There is more concern about the middle market, which is roughly defined as $200,000 to $1 million. Boll points out that, in auction prices, works that used to take years to climb in value are now surpassing the $1 million mark in a matter of one or two years. That has the effect of hollowing out the middle market offerings at auction, as works of high quality ― or those of high speculation ― quickly move out of reach of collectors.

It’s worth pointing out that the art market sustained three fairs over the past two months ― Frieze Seoul, Frieze London and Paris Plus, run by Art Basel ― with most gallerists returning home happy, either having sold work there or in sales conducted around the event. Fairs tend to be more mid-market and offer a wider span of artworks, potentially countering the idea that it is only the blue-chip, museum-quality art works that are holding their appeal.

Martin Klosterfelde, director of the Skarstedt gallery in London and an industry veteran, underlines that the art world is now so globalised that depressed purchasing power in one area is quickly offset by buyers elsewhere.

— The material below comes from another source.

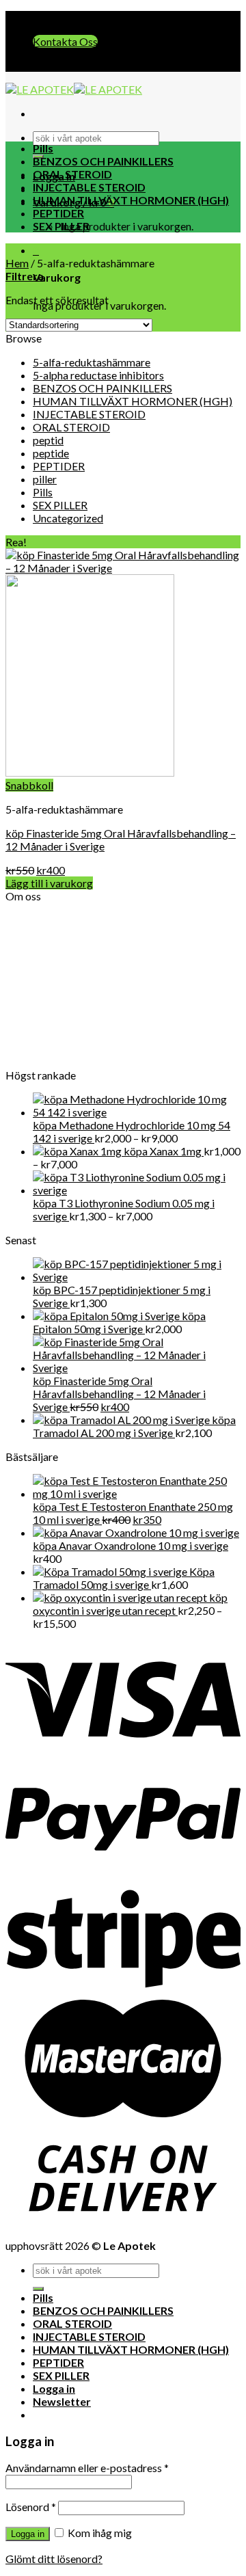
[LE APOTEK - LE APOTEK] (73, 89)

“It's a global market,” he says. “The US is very strong right now, but there's no more buying from Russians. Within the crisis, there's always opportunity.”

Even so, experts are keenly watching the modern and contemporary sales that are being conducted this week in New York, looking for guarantees, conservative pricing and works selling in the middle of their estimates. The figures so far are rosy, but the sentiment of incredulity is unmistakable.